Daniel Rynhold and Michael J. Harris’s new book, Nietzsche, Soloveitchik, and Contemporary Jewish Philosophy, is a thoughtful, meticulously researched attempt to do what seems on its surface to be impossible: to reconcile the thought of one of Judaism’s most notorious and vociferous critics with that of one of its most thoughtful and eloquent advocates. If, at the end, Nietzsche seems a bit too Jewish and Soloveitchik a bit too subjectivist to be plausible, if it is not for lack of skillful argument by the authors, who expertly make their case with sustained reference to the relevant sources.
The book is organized topically, comparing and contrasting the writings of Nietzsche and Soloveitchik in several key areas: truth, morality, asceticism, creativity, repentance, suffering, and elitism. The writers admirably throw themselves into their project. Drawing impressively on the full corpus of both thinkers (including that which was not published in their lifetimes), they do not hide from the texts that highlight the contrasts between Nietzsche and Soloveitchik: Nietzsche’s nihilistic atheism and Soloveitchik’s ethical monotheism are both on full display here.
The authors are careful to emphasize that they do not intend to suggest that Nietzsche and Soloveitchik are entirely compatible, but merely that there are sufficient points of similarity that Soloveitchik’s Judaism is immune to the sting of Nietzsche’s most important critiques of Abrahamic religion. For example, in answer to Nietzsche’s claim that Judaism presents a “slave morality” that is hostile to creativity, health (which for Nietzsche is bound up with strength), and life, the authors argue that Jewish values actually largely coincide with Nietzsche’s own, and that Soloveitchik’s Judaism in particular endorses precisely the sort of creative, life-affirming path that Nietzsche longs for. It is only in some “specifics” of applied ethics (such as euthanasia) where the authors see a real conflict between Nietzsche and the Jewish tradition as interpreted by Soloveitchik.
As cogently as their project is argued, there are places where their conclusions strain plausibility. For example, they do their best to reconcile Nietzsche’s claim that nothing is “true” except from particular points of view with Soloveitchik’s monotheism. To do this, they end up claiming that Soloveitchik’s commitment to the reality of the one God is bound to his particular perspective, and that this God has neither epistemological nor ontological privilege over gods believed in from other perspectives; that is, it is not the case either that other people “should believe” in the one God of Judaism, or that this God is more real than other gods independent of the Jewish point of view. Such a claim may reflect a belief that is amenable to Nietzsche’s critiques of Judaism and Christianity, but it is difficult to call that belief monotheism. Indeed, to say that multiple gods are valid, as Rynhold and Harris do, is to endorse polytheism (or more technically, henotheism). It is difficult to believe that Soloveitchik would have tolerated this description of his views.
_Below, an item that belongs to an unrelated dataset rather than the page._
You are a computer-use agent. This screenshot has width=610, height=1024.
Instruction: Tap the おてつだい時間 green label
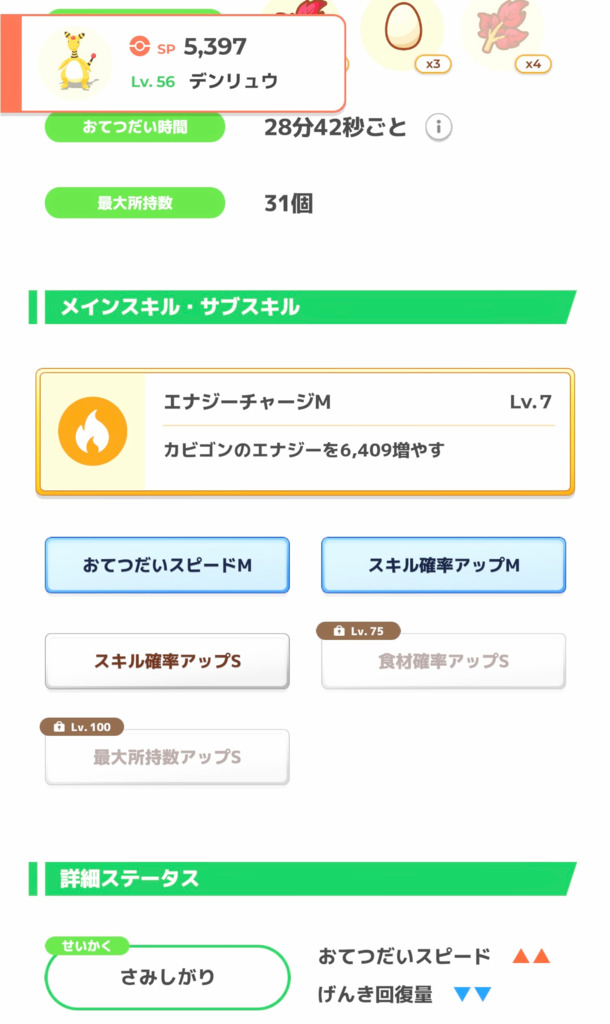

It is in places like this that the almost complete lack of reference to Soloveitchik’s Marburg Neo-Kantian heritage is most keenly felt. The authors acknowledge that this is an important element for understanding Soloveitchik and one that they omit merely in order to be able to focus on the relationship between him and Nietzsche. But this omission makes their project seem considerably smoother than it ought to be. The elements that Rynhold and Harris take to indicate a Nietzschean “perspectivism” can, I believe, be much more plausibly understood in the light of Hermann Cohen than Nietzsche, and in this way preserve Soloveitchik’s overt monotheism from being undermined by attributing to him a radical Nietzschean perspectivism. Neglecting to even consider this possibility weakens their argument significantly.
That said, anyone with any interest in Soloveitchik or Nietzsche will benefit from this book. It is filled with careful, interesting interpretations of both Soloveitchik and Nietzsche, shedding new light on familiar texts. Nietzsche and Soloveitchik may not be as close as the authors argue, but one will certainly learn about both along the way.
Benjamin Ricciardi is a graduate student in Religious Studies at Northwestern University.